Despite the success of Medicare, there are increasing signs of pressures in our health system, especially in public hospitals. Major changes are occurring to meet these pressures and more may be planned, but with little public debate about our overall approach to health care.
Objectives for the future
Expert health policy analysts tend to agree that there is no one best way to fund and organise a health system. The most important step is to decide and prioritise the desired objectives - access, equity, efficiency, choice, public satisfaction or cost control. Only when these objectives are agreed can we work out how best to improve what we have and get there as efficiently as possible.
The evidence suggests that the recent introduction of extensive subsidies for private health insurance is likely to reduce equity and cost control while increasing choice for some people. Yet Australians say they support the underlying principles of Medicare - universality, access, equity, efficiency and simplicity. If that is the case what should Australia be doing to ensure our high quality health system is made even more fair, more efficient and better able to deliver good health?
Will increasing private insurance help?
Probably not! Over-stretched emergency services in public hospitals are key stress points. Virtually everyone, with or without private health insurance, relies on public hospitals for these services.
Difficulties with elective surgery waiting times must be addressed. The amount of completed elective surgery depends on the number of doctors available in each specialty.
If more people choose to be treated at a higher priority level in private hospitals, the finite number of specialist doctors will have less time to treat patients in public hospitals. As the level of private health insurance increases, less funds will be available in the public system.
What about means testing access to public hospitals?
Some state premiers have suggested that means tests should be introduced to limit access to public hospitals.
This would represent double payments.
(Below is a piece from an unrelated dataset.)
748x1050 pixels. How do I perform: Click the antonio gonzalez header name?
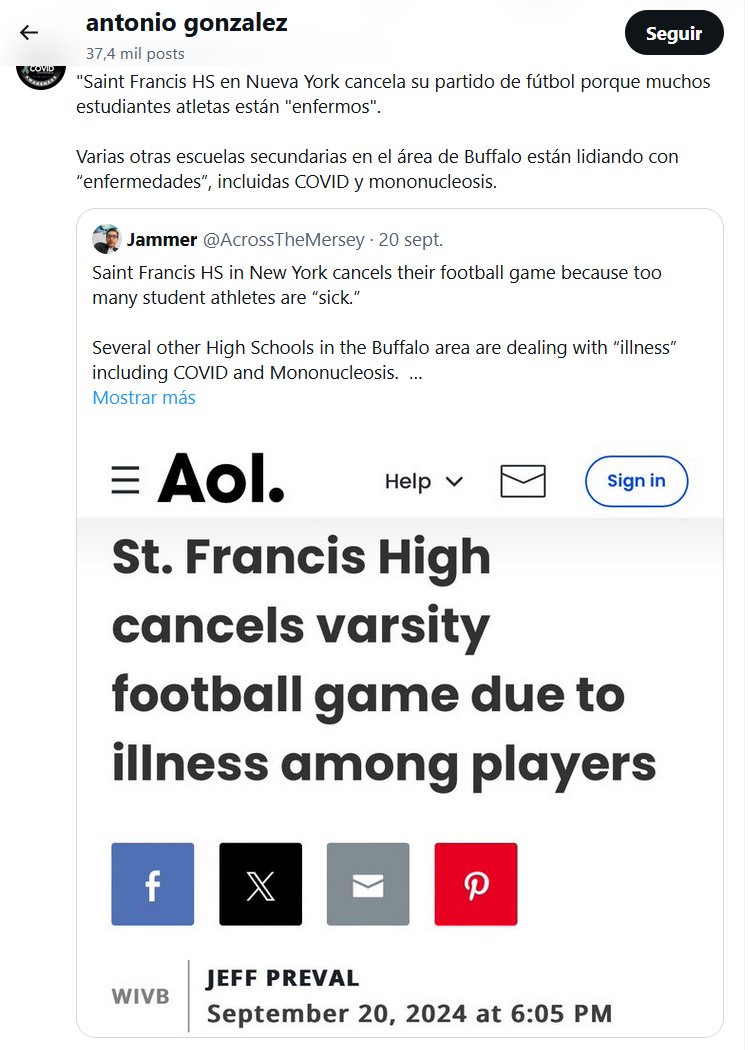pos(187,23)
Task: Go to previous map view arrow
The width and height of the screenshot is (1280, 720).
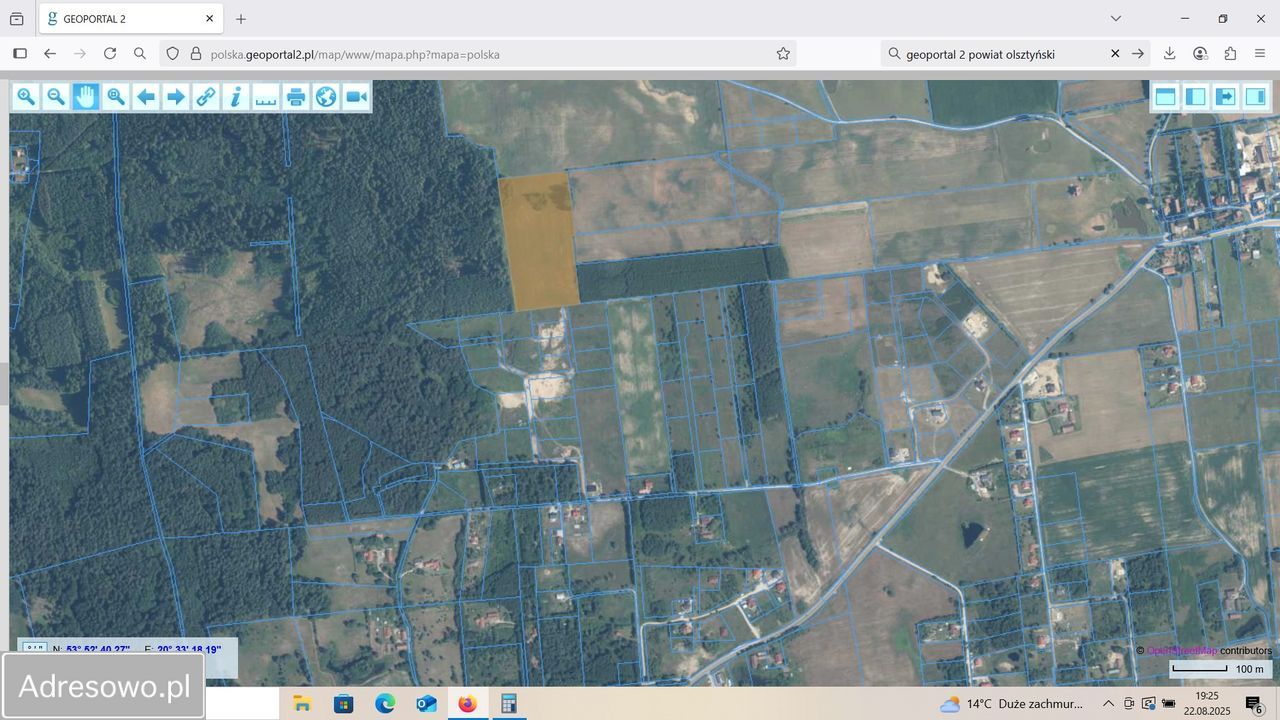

Means testing already applies through income tax and the Medicare Levy. Those who wish to introduce means testing at the point of service forget that a means test has already been applied to the insurance they pay through Medicare. Alternatively they are so keen to strengthen private health insurance that they want to make it harder for people to use the public system for which they have already paid.
Means testing at the point of service catches people when they are most vulnerable. It is administratively expensive and clumsy. It is an extra impost designed to promote private health care.
Fine tuning or big bang?
Do we need major changes or simply targeted approaches to deal with concerns?
Overseas evidence suggests that Australia’s health system is generally performing well. Major changes are likely to lead to unforeseen problems and may not fix current concerns. Well-targeted reforms that build on the strengths and principles of Medicare are the best way forward.
Examples of these reforms include:
• tackling the causes of pressures on emergency services;
• finding ways to target money more effectively to need and to reduce waste and inappropriate service provision and demand;
• redirect funds or use additional funds to finance services where unmet need is substantial (for example for services to indigenous people, in rural and remote areas, dental health, mental health);
• finding more efficient ways to use the health workforce;
• rationalising the roles of the various levels of governments and of the public and private sectors; and
• adopting a more strategic approach to improving population health, including attention to action outside the health system which could reduce the burden of preventable diseases.
Increase Medicare levy by 1%
Implementing the above changes would require extra funding for the public system. Increasing the Medicare Levy by one per cent and quarantining these funds for public hospitals would go a long way to solving the immediate problems in public hospitals. There is every reason to believe that the community would overwhelmingly support this. Provided they can be sure that the money goes to health, the Medicare Levy is the one tax that people are happy to pay.
Increasing public awareness and debate
None of this will be easy. It will require solid understanding and support of the community as a whole. This means a much more serious approach to involving the community in the debate about what we want from our health services and how best to ensure that health dollars are used to best effect.